» **Sumber**
******
3.   Museum WR Soepratman

Museum ini berlokasi di jalan Mangga No 21 Kelurahan Tambak Sari Surabaya. Lokasi museumnya masuk ke gang kecil, namun jangan khawair ada petunjuk jalannya.  Museum ini dekat dengan taman 10 November, tepatnya sebelum masuk ke gang ada taman 10 November. Bangunan Museum ini merupakan rumah milik Kakak pertama WR Soepratman yang bernama Roekiyem Soepratijah, WR Soepratman tinggal di rumah tersebut pada tahun 1937 hingga beliau meninggal dunia pada 17 Agustus tahun 1938. Di sepanjang dinding Museum ini terpajang foto-foto WR Soepratman beserta keluarga dan teman dekat. Ada juga replika biola dan pakaian yang dikenakan oleh WR Soepratman pada saat Sumpah Pemuda II, untuk biola yang asli disimpan di salah satu ruang di Museum Sumpah Pemuda Jakarta. Ada juga lirik lagu Indonesia Raya versi 3 stansa yang tercetak di dinding belakang museum ini. Museum ini sangat bersih dan terawat, di halaman depan museum pengunjung bisa menjumpai patung WR Soepratman sedang bermain biola. Tiket masuk ke Museum ini gratis.

 

4.   Museum HOS Tjokroaminoto

Lokasi museum ini tidak jauh dari Museum Surabaya Siola. Tepatnya di jalan Peneleh Gg VII Kelurahan Peneleh Kecamatan Genteng Surabaya. Kira-kira kita hanya perlu berjalan sekitar 100 m dari muka gang. Selain sebagai tempat tinggal HOS Tjokroaminoto dan istri, museum ini juga menjadi saksi bisu perjuangan bangsa maupun lahirnya tokoh nasional. Di lantai 2 rumah ini dulunya sebagai tempat kos oleh tokoh-tokoh nasional seperti Tan Malaka, Semaun, Darsono, Alimin dan juga Bapak Presiden Soekarno. Foto beliau ini terpajang di dinding belakang, dekat tangga menuju lantai 2. Ada banyak koleksi sejarah di Museum ini tota ada 143 koleksi. Museum ini buka hari Selasa-Minggu, Senin tutup. Tiket masuknya gratis.
******
» **Daftar Tugas**
**1)** Tuliskan kembali bagian teks tentang museum di Surabaya antara "Lokasi museum ini" dan "Tiket masuknya gratis.", termasuk keduanya, lalu perbarui dengan mengganti "Senin" menjadi "Rabu".
**2)** Apakah setiap pernyataan berikut sesuai dengan teks tentang museum di Surabaya? Jawab ya atau tidak, disertai kutipan yang menentukan.
(a) Masuk ke Museum WR Soepratman tidak dipungut biaya.
(b) Biola asli WR Soepratman disimpan di Museum WR Soepratman.
(c) Museum HOS Tjokroaminoto buka pada hari Senin.
Data di bawah ini diambil dari sumber lain.

» **Data Terkumpul**
******
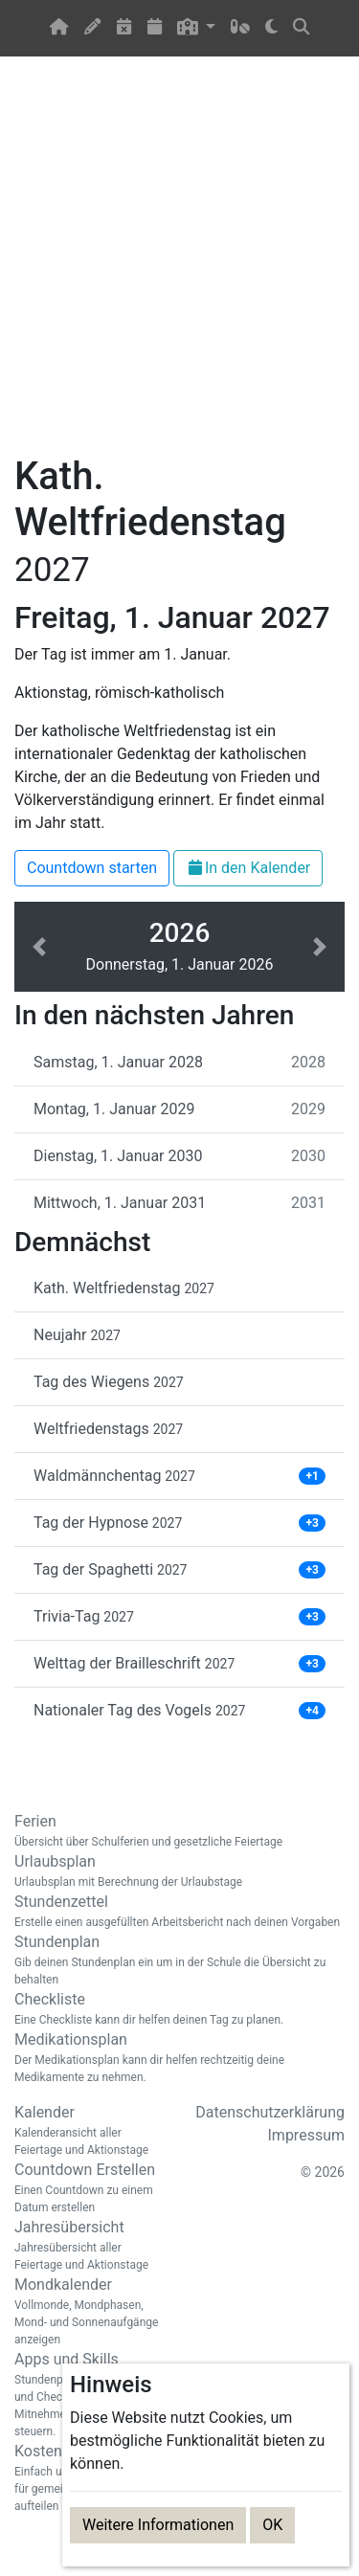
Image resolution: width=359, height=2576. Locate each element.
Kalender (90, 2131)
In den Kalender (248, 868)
******
» **Jawaban**
**1)**
Lokasi museum ini tidak jauh dari Museum Surabaya Siola. Tepatnya di jalan Peneleh Gg VII Kelurahan Peneleh Kecamatan Genteng Surabaya. Kira-kira kita hanya perlu berjalan sekitar 100 m dari muka gang. Selain sebagai tempat tinggal HOS Tjokroaminoto dan istri, museum ini juga menjadi saksi bisu perjuangan bangsa maupun lahirnya tokoh nasional. Di lantai 2 rumah ini dulunya sebagai tempat kos oleh tokoh-tokoh nasional seperti Tan Malaka, Semaun, Darsono, Alimin dan juga Bapak Presiden Soekarno. Foto beliau ini terpajang di dinding belakang, dekat tangga menuju lantai 2. Ada banyak koleksi sejarah di Museum ini tota ada 143 koleksi. Museum ini buka hari Selasa-Minggu, Rabu tutup. Tiket masuknya gratis.

**2)**
(a) Ya: "Tiket masuk ke Museum ini gratis."
(b) Tidak: "untuk biola yang asli disimpan di salah satu ruang di Museum Sumpah Pemuda Jakarta"
(c) Tidak: "Museum ini buka hari Selasa-Minggu, Senin tutup."